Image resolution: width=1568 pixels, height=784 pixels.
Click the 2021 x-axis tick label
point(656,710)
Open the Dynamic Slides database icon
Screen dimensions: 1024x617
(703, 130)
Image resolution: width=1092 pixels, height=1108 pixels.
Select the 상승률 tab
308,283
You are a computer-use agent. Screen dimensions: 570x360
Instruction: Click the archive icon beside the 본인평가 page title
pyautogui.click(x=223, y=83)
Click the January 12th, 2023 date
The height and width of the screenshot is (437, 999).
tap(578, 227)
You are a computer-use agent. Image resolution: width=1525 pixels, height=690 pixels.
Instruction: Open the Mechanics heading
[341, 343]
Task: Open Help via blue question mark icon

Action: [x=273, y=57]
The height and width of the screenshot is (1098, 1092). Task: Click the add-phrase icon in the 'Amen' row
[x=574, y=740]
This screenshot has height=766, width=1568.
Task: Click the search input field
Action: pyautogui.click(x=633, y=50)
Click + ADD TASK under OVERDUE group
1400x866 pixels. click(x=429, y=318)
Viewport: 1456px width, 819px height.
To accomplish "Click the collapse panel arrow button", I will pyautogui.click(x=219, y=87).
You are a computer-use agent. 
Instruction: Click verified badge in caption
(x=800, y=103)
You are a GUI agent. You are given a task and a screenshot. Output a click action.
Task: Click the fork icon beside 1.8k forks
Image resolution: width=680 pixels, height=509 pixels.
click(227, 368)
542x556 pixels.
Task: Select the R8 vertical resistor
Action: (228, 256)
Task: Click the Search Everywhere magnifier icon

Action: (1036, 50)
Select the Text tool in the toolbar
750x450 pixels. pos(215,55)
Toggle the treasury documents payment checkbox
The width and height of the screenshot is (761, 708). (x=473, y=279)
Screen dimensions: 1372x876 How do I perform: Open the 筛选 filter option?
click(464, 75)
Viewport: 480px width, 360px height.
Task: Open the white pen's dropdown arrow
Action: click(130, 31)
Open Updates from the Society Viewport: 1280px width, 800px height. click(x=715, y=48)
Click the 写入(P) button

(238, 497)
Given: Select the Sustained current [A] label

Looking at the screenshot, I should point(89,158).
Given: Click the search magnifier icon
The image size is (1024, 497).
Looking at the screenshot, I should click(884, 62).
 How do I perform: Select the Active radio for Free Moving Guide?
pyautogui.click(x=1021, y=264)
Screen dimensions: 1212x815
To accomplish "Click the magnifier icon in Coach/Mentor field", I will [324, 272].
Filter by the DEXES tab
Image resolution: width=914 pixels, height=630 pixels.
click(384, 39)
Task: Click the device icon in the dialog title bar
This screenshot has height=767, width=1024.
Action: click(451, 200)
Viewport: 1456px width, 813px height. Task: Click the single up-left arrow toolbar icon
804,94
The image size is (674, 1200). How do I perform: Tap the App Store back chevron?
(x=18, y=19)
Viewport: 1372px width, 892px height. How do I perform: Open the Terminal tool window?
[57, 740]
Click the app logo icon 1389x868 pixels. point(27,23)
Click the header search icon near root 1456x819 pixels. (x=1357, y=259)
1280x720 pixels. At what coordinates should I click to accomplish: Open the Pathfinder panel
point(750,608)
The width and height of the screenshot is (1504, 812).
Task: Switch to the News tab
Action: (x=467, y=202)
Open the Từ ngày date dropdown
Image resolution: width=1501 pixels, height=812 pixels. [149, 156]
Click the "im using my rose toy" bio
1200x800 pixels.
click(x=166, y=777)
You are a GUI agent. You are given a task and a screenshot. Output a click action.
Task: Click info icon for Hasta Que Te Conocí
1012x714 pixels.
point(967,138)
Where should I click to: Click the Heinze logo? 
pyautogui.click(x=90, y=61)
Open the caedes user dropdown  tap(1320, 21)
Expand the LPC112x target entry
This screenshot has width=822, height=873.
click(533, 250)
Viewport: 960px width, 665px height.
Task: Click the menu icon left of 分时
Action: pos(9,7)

[What is asked] Retype everything from the line containing "Image resolution: width=1092" down to the line containing "pyautogui.click(x=223, y=83)", including both of those lines, precisely as they appear in the entries above.

[Finished exercise]
Image resolution: width=1092 pixels, height=1108 pixels.
Select the 상승률 tab
308,283
You are a computer-use agent. Screen dimensions: 570x360
Instruction: Click the archive icon beside the 본인평가 page title
pyautogui.click(x=223, y=83)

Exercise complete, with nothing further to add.